Fab Hospitality is manufacturer of stainless steel restaurant equipment’s and Cutlery is our specialty. Buying cutlery (sometimes referred to as flatware) needs time and thought as there are several factors to consider. Style is probably the best starting point – do you want a classic style or would a funky contemporary design be more your thing? Finish is another important factor. Stainless steel is the most common finish, but silver plate is another option (though more expensive). The size of your family and how regularly you entertain guests will determine the size of set you decide on. You can always add to these sets by purchasing individual pieces or accessories such as pastry forks or fish eaters. This guide explains the different types of cutlery, finishes and storage solutions available.
Table Fork – Used for your main meal, this fork will be used alongside your main meal table knife and will be the largest fork in your set.
Pastry Fork – Mainly used for desserts like cheesecake and flans which contain pastry.
Fish Fork – A fork used together with the fish knife as a pair, used for eating fish.
Dessert Fork – Used for desserts without pastry, like soft gateaux and sponge desserts.
Butter Knife – A rounded knife for smoothly spreading butter, jams and other spreads.

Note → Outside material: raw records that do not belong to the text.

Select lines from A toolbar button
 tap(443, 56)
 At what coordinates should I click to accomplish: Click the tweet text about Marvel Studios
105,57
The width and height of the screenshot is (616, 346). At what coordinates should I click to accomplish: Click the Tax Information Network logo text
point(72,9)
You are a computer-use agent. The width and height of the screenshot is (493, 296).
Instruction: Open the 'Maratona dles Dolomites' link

Steak Knife – A long serrated knife for cutting steak, this knife will generally have a good grip handle.
Table Knife – Your main knife for the main meal course and will generally be the largest in the set.

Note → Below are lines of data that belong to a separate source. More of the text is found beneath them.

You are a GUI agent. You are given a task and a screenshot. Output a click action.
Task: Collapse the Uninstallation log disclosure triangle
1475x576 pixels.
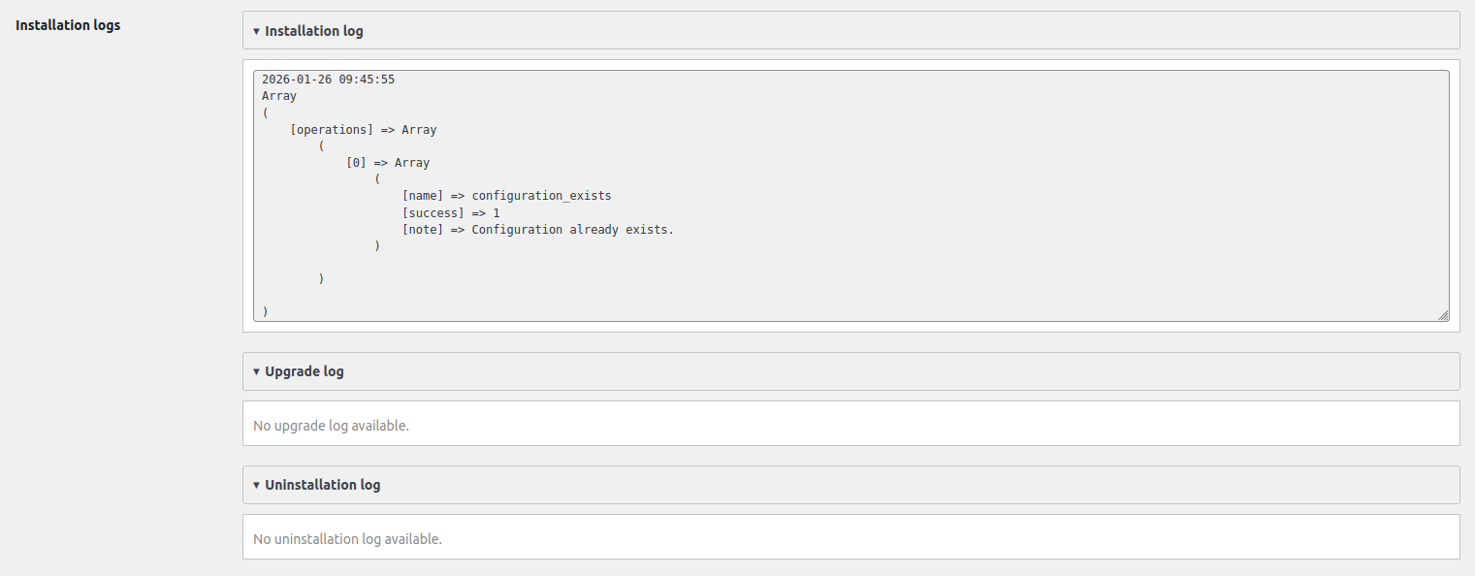[x=256, y=485]

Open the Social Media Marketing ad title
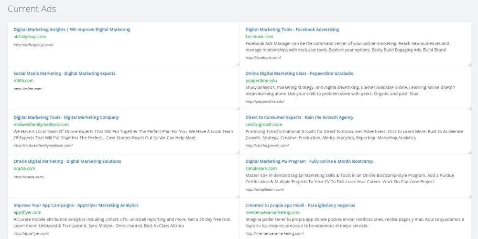click(64, 73)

Fish Knife – Use alongside your fish fork for delicately cutting fish and seafood courses.
Cheese Knife – Designed for cutting all types of cheese and will feature a prong on the end for picking up your cut cheese.
Dessert Knife – A smaller knife with a smaller blade and a longer handle, use with your dessert fork.

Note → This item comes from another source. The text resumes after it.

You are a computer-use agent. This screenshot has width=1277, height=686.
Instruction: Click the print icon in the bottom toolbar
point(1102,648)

Teaspoon – A small spoon used for tea and coffee and measure small amounts of ingredients.
Coffee Spoon – Slightly smaller than a teaspoon, this spoon will be used alongside serving coffee.
Latte / Sundae – A long handled teaspoon, designed for stirring long tall drinks and enjoying a tall dessert like a sundae.
Dessert Spoon – A dessert spoon is a little bit smaller than tablespoon and used for eating desserts and puddings.
Soup Spoon – A rounded spoon designed for scooping and eating soup.
Tablespoon – A deep large spoon used for serving and measuring ingredients.
Grapefruit Spoon – Similar in size to a teaspoon but the bowl of the spoon is more pointed and has serrated edges for cutting the fruit.
Stainless Steel Serving ware
Mustard Spoon – A tiny spoon smaller than a teaspoon, perfect for serving a small amount of mustard. These spoons can be decorative or have a hook end to prevent them slipping into the mustard.
Straining Spoon – A straining spoon is slotted for draining vegetables from the cooking water or food from a sauce, once drained the vegetables or food can then be served.
Jam Spoon – A jam spoon is designed to serve jam, the spoon can have a kink in the handle that acts as a hook, preventing the full handle falling into the sticky jam.
Mint Sauce Spoon – A small teaspoon with a pouring lip on the side of the spoon head, this is used for pouring onto your lamb.
Cake Server – A cake server has a flat head, ideal for sliding under a slice of cake and lifting easily away for serving.
Honey Spoon – A honey spoon is designed to serve honey, the spoon can have a kink in the handle that acts as a hook, preventing the full handle falling into the honey.
Sugar Tongs – Sugar tongs are small tongs for picking up sugar cubes when serving tea or coffee, they are small enough to put with a sugar bowl and not be too intrusive.
Salad Servers – A pair of spoons, sometimes with prongs, designed for delicately picking up salad. Sometimes these can be joined together at the handle for easy handling.